MNI: Globe's Non-Inflationary "Speed Limit" Falling-World Bank
Governments should boost investment, labor force participation and trade, the World Bank argues.
The global economy's "speed limit" of non-inflationary growth could drop to the lowest in three decades without a renewed commitment to boosting investment, labor force participation and free trade, the World Bank said in a report Monday.
"Nearly all the economic forces that powered progress and prosperity over the last three decades are fading," President David Malpass said in an introduction to the report. Long-term potential growth is expected to decline to 2.2% by 2030, from 2.6% over the decade ending in 2021 and 3.5% in the first decade of this century, according to a staff analysis.
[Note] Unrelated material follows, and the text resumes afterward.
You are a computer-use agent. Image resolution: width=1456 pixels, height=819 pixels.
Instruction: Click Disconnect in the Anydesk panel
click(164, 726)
The warning echoes other prominent economists arguing central banks may need permanently higher interest rates to deal with stubborn price gains following the shocks of the Covid pandemic and a loss of labor and trade competitiveness. (See: MNI INTERVIEW: Era of Shortages To Force Rates Up - Bill White)
The OECD report predicts investment growth over 2022-24 will be half the pace of the last two decades and says the global labor force is expanding "sluggishly." Trade growth used to double GDP gains and the two are now about the same. Declining potential growth could be reversed with higher investment, aligning fiscal and monetary policy, cutting trade costs, boosting labor force participation and greater global cooperation, the report found.